LIMA (Reuters) - The five countries working to dismantle North Korea’s nuclear program plan to meet in early December with Pyongyang to formalize the process it will follow to verify it has abandoned atomic weapons, U.S. officials said on Saturday.
U.S. President George W. Bush discussed the issue on Saturday in meetings with Japanese Prime Minister Taro Aso and South Korean President Lee Myung-bak on the sidelines of a summit of Asia Pacific leaders in Peru.
Bush and Chinese President Hu Jintao, the host of the six-party process, talked about North Korea on Friday, and the U.S. president has a meeting later on Saturday with Russian President Dmitry Medvedev, another participant.
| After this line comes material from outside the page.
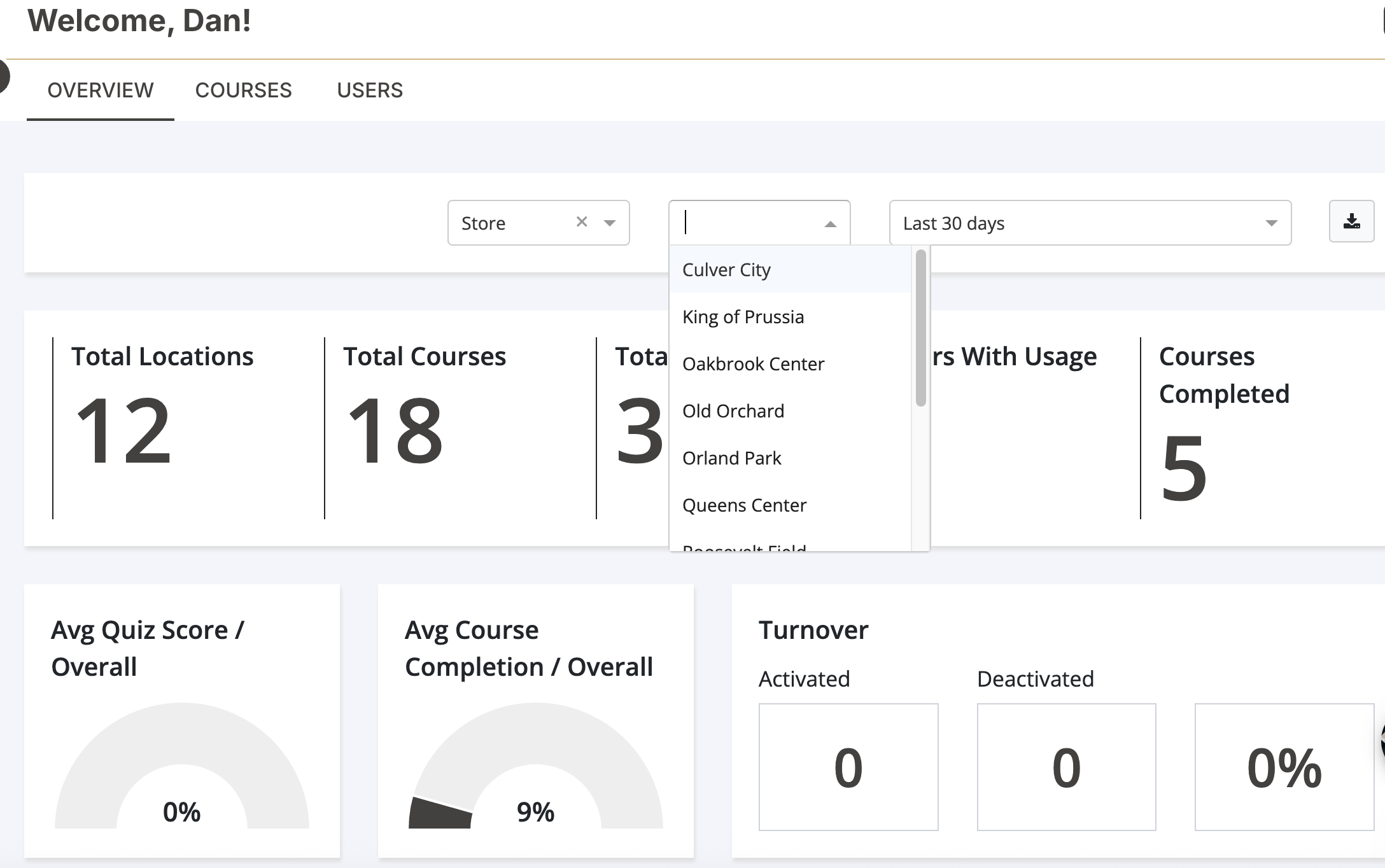Viewport: 1385px width, 868px height.
Task: Click the dropdown list scrollbar
Action: click(x=920, y=328)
“We don’t have a date to announce yet but there is an agreement to have a meeting and so we’re just working to make sure everyone’s schedules work out before the Chinese would announce anything as to the timing,” White House spokeswoman Dana Perino said.
North Korea agreed in 2005 to abandon its nuclear programs in exchange for economic and diplomatic incentives. Pyongyang, which tested a nuclear device in 2006, began disabling its nuclear capability last year.
The agreement almost collapsed a few months ago because the United States was slow to remove North Korea from a terrorism blacklist, saying it first wanted to agree on a procedure to verify Pyongyang’s statements about its nuclear program.
Washington took North Korea off the blacklist in October after the two agreed on a procedure and Pyongyang resumed dismantling its Yongbyon plant, which makes weapons-grade plutonium. The verification steps still must be formally agreed on by the six-party process.
In his meeting with Lee and Aso, Bush “talked about the verification document that will codify what (North Korean leader) Kim Jong-il said he would do,” Perino said. “He thinks that it is important and that’s what will be discussed at the meeting at the beginning of December.”
Aso, in a separate meeting with Bush, raised concerns about the fate of Japanese citizens abducted by North Korea decades ago to help train spies in language and culture. The Japanese leader has promised to maintain a ban on economic aid to North Korea until there is progress on the issue.
“For Japan, not only is the nuclear issue important, but also the issue of Japanese abductees,” a Japanese government official quote Aso as saying.
Bush told the Japanese leader “he knew how very sensitive it is and ... that we want to hold the North Koreans to account on that issue,” Perino said.
Dennis Wilder, senior director for Asian affairs at the White House National Security Council, said there was unanimity among the leaders over formalizing the verification deal.
“Everybody understands why this is important, why we need to get the North to commit in writing and why this particular moment is a very important moment to make sure that again the six-party process continues,” Wilder said.
He said the leaders were conscious of the need to formalize the deal before the change of administration in Washington, with Bush handing over power to President-elect Barack Obama.
“The one idea that all of these countries are definitely committed to is that the six-party process is the right format, the right venue for this,” Wilder said. “So I think they want to ... put this in the most attractive place possible so that the next administration will see its value.”